Sometimes, when I’m out sharing a drink with friends, we’ll ill-advisedly dip into conversations about controversial topics: politics, religion, whether or not Arrested Development should be a feature-length film or whether it should ride off into the sunset at the pinnacle of its reign on Netflix. Fortunately, fists rarely fly, even as we rib each other for being so obviously wrong.But there’s always the danger that the debate will pivot from being spirited and thought-provoking and humorous to harsh mean-spiritedness. You know when that happens: rather than inspiring continued questioning or parrying with fun jibes, some soul will burrow into recalcitrance, unwilling to offer a constructive alternative to the ideas they demolish.
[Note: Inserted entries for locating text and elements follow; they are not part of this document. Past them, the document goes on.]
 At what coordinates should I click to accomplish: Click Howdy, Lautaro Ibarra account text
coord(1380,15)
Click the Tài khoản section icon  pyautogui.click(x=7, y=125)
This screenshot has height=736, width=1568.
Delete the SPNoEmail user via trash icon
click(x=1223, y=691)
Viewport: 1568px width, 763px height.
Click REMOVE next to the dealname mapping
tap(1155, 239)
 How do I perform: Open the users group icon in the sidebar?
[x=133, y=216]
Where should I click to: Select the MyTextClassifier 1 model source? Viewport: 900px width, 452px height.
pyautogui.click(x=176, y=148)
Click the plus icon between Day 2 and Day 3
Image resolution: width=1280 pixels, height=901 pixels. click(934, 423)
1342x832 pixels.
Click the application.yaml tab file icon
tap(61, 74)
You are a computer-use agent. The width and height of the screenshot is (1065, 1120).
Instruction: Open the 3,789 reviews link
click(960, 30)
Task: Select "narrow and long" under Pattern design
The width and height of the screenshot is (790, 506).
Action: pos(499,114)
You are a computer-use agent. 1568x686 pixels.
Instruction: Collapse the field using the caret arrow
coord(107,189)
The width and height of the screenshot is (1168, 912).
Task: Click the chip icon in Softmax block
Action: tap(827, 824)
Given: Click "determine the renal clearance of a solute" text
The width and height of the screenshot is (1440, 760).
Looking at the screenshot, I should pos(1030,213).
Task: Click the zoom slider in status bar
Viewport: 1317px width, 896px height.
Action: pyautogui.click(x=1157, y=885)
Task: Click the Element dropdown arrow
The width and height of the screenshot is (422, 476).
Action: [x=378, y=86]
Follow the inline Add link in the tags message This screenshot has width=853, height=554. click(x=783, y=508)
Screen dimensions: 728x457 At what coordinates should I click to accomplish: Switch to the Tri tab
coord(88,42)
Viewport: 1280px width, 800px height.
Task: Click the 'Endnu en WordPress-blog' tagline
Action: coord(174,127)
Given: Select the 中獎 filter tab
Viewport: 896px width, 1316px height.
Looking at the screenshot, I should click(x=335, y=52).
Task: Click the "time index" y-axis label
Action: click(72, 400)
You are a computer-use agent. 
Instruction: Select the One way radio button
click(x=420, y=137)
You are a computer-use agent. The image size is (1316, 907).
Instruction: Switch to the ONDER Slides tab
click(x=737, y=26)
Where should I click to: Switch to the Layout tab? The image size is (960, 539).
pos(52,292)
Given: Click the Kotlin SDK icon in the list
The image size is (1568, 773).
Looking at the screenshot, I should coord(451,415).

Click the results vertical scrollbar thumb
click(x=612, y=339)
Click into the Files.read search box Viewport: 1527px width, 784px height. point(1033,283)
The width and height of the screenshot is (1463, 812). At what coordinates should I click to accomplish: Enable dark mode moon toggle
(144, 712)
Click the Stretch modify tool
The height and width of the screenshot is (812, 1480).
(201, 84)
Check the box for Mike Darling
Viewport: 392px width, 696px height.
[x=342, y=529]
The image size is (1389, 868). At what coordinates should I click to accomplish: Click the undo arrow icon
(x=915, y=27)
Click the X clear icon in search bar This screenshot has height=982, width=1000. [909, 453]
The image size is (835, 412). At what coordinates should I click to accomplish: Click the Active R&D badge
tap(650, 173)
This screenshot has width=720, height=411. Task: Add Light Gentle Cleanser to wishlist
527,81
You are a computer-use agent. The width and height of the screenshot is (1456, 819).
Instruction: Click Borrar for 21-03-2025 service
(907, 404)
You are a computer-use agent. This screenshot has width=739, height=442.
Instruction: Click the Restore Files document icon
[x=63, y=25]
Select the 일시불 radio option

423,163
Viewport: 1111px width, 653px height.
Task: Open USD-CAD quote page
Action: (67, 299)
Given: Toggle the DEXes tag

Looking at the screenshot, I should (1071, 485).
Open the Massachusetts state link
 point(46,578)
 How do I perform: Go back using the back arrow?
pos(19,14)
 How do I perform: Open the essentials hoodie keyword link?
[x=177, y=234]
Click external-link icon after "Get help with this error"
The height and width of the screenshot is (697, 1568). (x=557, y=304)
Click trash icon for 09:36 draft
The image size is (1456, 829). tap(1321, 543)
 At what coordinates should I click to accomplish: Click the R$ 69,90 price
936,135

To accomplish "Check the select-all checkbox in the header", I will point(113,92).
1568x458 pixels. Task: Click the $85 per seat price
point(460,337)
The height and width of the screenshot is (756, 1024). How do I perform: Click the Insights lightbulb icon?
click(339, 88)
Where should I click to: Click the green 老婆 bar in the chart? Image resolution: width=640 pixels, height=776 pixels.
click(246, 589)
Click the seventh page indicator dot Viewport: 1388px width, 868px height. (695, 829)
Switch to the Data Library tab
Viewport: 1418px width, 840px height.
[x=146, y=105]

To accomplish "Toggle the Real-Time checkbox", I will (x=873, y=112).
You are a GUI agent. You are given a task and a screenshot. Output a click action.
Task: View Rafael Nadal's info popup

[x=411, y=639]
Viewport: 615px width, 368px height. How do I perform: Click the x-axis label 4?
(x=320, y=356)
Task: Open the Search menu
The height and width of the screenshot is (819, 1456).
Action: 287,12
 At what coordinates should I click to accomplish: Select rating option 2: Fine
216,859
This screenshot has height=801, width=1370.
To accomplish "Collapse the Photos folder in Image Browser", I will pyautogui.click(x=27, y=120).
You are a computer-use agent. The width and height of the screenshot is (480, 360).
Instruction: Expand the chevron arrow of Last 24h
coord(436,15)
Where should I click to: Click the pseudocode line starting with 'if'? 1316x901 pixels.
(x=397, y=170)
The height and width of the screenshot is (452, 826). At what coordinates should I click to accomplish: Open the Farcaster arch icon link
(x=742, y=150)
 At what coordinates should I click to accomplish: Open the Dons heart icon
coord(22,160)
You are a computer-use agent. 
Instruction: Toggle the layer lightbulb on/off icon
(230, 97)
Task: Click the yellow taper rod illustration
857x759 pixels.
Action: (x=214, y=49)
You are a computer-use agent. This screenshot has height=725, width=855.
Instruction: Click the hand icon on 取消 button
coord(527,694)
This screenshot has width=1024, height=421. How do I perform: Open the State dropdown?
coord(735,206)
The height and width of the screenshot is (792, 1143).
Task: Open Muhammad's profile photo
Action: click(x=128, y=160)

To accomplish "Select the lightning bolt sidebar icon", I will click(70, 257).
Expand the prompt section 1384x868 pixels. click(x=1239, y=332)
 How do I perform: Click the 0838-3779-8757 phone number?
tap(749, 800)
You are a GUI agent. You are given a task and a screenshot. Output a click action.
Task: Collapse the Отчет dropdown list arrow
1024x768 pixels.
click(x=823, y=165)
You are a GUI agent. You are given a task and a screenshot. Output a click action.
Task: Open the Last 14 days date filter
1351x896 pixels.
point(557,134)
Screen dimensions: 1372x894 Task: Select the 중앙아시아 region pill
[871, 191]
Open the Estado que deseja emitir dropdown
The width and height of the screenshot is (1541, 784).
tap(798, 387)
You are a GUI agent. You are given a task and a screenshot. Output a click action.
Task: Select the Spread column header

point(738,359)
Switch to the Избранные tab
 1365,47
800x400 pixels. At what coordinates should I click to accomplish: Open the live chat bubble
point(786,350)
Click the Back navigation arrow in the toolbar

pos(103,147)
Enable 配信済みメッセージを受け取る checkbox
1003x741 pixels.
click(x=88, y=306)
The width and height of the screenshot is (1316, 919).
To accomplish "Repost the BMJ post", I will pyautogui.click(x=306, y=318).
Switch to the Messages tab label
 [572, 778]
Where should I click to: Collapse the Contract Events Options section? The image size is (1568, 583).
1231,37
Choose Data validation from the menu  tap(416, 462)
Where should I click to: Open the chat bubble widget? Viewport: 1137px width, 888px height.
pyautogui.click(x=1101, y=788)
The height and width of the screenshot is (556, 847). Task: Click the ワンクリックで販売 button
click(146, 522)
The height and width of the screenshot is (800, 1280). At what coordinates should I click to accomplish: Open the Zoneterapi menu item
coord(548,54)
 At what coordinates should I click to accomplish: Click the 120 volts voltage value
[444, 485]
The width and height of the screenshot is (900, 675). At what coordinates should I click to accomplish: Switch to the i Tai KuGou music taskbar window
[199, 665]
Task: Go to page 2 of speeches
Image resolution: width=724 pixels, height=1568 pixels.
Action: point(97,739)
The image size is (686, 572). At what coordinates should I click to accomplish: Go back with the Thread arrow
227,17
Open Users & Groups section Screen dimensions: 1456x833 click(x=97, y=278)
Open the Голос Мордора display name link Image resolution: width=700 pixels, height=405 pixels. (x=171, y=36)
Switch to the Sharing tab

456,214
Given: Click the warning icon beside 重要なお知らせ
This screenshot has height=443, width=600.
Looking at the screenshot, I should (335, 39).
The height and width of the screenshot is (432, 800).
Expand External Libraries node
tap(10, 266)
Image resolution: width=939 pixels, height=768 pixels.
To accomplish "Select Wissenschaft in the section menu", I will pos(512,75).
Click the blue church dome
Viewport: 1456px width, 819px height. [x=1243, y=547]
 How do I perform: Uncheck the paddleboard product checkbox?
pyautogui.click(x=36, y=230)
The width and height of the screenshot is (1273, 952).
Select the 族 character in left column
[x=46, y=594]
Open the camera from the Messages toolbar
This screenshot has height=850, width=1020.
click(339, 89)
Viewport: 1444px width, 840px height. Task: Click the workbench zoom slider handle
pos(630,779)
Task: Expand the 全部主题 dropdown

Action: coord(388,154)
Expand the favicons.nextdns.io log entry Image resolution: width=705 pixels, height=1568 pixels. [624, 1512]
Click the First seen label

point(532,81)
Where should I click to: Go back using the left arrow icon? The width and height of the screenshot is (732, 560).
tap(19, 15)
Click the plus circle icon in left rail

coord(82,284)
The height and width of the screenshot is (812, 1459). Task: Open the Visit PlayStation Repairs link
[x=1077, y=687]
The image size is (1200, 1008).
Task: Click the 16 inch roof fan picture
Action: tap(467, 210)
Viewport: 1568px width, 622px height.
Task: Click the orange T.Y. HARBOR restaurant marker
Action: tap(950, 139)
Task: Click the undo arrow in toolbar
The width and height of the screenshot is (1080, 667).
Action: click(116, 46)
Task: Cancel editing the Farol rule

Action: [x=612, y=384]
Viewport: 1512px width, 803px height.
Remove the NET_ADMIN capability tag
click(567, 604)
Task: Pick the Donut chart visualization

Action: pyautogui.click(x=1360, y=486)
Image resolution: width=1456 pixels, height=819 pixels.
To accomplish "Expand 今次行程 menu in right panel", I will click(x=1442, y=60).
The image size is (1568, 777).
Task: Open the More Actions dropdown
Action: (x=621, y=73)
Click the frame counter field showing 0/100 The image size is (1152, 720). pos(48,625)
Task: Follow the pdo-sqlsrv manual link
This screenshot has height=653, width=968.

I was concerned that Dave Foley’s newest album, Relatively Well, would err on the side of too-bitter-to-be-funny. I’d seen the comic live at South by Southwest a year or so ago and he was clearly still smarting from a divorce that has left him in less-than-desirable financial straits, even as his material delved into topics beyond his personal life. But Relatively Well manages to, in most moments, avoid venturing into excessive viciousness that elicits discomfort rather than laughter. Although Foley spends much of the first half of the album lamenting his post-divorce, middle-aged life, he manages to reflect on his failed marriages with a hint of light-heartedness.
A high point in this thread is a story from the comic’s youth, where he and his Kids in the Hall cronies took a 19-year old Uma Thurman out for her birthday (note: this is 1989, pre-Pulp Fiction, pre-Gattaca, pre-Kill Bill). By Foley’s telling, he was hoping to (and well on his way to) spend the night with her, until he mentioned that he had a girlfriend and she replied that she respected how “faithful” he was to said girlfriend. Aaaaand scene.
Naturally, two divorces later, Foley remains haunted by the memory. What a couple that would be: Dave Foley, not Ethan Hawke. Maybe he could have stopped her from participating in the travesty that was Batman and Robin as Poison Ivy. We can only dream. After a surprisingly funny take on a recent divorce enforcement court hearing — it’s a very sad story, but Foley injects enough absurdity into the tale to balance the injustice of the legal process — the album shifts to confronting broader social issues.
This is where, if anywhere, an unfortunately bitter frustration surfaces and approaches nastiness. Taking on some familiar targets — Sarah Palin, Michele Bachmann, Rick Perry, other anti-science folks, those who believe in God — Foley’s disapproval is well-taken, but the critiques occasionally come across as stemming from a holier-than-thou position of certainty. Don’t get me wrong: I’m no climate-change critic. I love science. I believe in evolution. And gravity. Foley’s right. All that exists, and those who reject climate change cause a hell of a lot of problems. But, for example, chiding religious folks for having faith—akin to a socially-acceptable psychosis, says the comedian—felt simply mean-spirited rather than a biting but funny joke.
That said, I found Foley’s takes on heady topics like the Higgs Boson and the impact of language fascinating and fresh. He, for example, imagines an alien race made of dark matter and gets angry at them for their arrogance over occupying 95 percent of the universe (note: this joke is based on the fact that scientists have found they only know about five percent of the matter that comprises the universe, the rest being some unknown dark matter. If you think the set-up is too intricate, nobody ever said comedy was easy to get. Read a newspaper. Stay with it). And Foley closes with a well-crafted tale of the first time he shared some material about the raw power of the n-word. Spoiler alert: it didn’t go well for Dave, but the fallout is pretty fun to hear about.
In the end, if you can get past those occasional descents into hostility, and if you’re cool with delving into science and religion and a graphic discussion of Foley’s middle-aged sex life, Relatively Well offers a biting, provocative assessment of society’s foibles. And of Dave’s personal baggage.